• **Word and element location records**:
※ ※ ※

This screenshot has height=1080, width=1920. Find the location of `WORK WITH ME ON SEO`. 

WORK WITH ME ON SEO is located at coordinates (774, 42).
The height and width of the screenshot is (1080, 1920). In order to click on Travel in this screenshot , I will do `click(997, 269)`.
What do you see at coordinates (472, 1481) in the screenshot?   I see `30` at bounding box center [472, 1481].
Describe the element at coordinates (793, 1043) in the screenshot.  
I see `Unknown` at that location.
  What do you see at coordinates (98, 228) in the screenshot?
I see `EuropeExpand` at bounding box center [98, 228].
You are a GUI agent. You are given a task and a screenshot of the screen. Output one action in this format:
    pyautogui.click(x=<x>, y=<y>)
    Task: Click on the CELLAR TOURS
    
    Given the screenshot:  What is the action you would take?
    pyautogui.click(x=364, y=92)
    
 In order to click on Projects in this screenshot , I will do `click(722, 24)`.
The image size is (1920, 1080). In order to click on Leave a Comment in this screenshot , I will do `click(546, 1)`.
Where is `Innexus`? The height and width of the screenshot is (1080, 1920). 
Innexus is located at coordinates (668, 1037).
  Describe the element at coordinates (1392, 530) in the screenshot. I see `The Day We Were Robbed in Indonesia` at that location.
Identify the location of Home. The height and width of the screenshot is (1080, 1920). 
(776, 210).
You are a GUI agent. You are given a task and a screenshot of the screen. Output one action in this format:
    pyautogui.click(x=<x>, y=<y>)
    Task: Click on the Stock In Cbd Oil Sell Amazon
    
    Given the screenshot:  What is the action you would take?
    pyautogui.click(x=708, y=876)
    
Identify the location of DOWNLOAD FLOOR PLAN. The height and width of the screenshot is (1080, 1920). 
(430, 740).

※ ※ ※

• **SHORT TASK**:
Return every line of the items above without changing anything.

• **SOLUTION TO THIS EXERCISE**:
This screenshot has height=1080, width=1920. Find the location of `WORK WITH ME ON SEO`. 

WORK WITH ME ON SEO is located at coordinates (774, 42).
The height and width of the screenshot is (1080, 1920). In order to click on Travel in this screenshot , I will do `click(997, 269)`.
What do you see at coordinates (472, 1481) in the screenshot?   I see `30` at bounding box center [472, 1481].
Describe the element at coordinates (793, 1043) in the screenshot.  
I see `Unknown` at that location.
  What do you see at coordinates (98, 228) in the screenshot?
I see `EuropeExpand` at bounding box center [98, 228].
You are a GUI agent. You are given a task and a screenshot of the screen. Output one action in this format:
    pyautogui.click(x=<x>, y=<y>)
    Task: Click on the CELLAR TOURS
    
    Given the screenshot:  What is the action you would take?
    pyautogui.click(x=364, y=92)
    
 In order to click on Projects in this screenshot , I will do `click(722, 24)`.
The image size is (1920, 1080). In order to click on Leave a Comment in this screenshot , I will do `click(546, 1)`.
Where is `Innexus`? The height and width of the screenshot is (1080, 1920). 
Innexus is located at coordinates (668, 1037).
  Describe the element at coordinates (1392, 530) in the screenshot. I see `The Day We Were Robbed in Indonesia` at that location.
Identify the location of Home. The height and width of the screenshot is (1080, 1920). 
(776, 210).
You are a GUI agent. You are given a task and a screenshot of the screen. Output one action in this format:
    pyautogui.click(x=<x>, y=<y>)
    Task: Click on the Stock In Cbd Oil Sell Amazon
    
    Given the screenshot:  What is the action you would take?
    pyautogui.click(x=708, y=876)
    
Identify the location of DOWNLOAD FLOOR PLAN. The height and width of the screenshot is (1080, 1920). 
(430, 740).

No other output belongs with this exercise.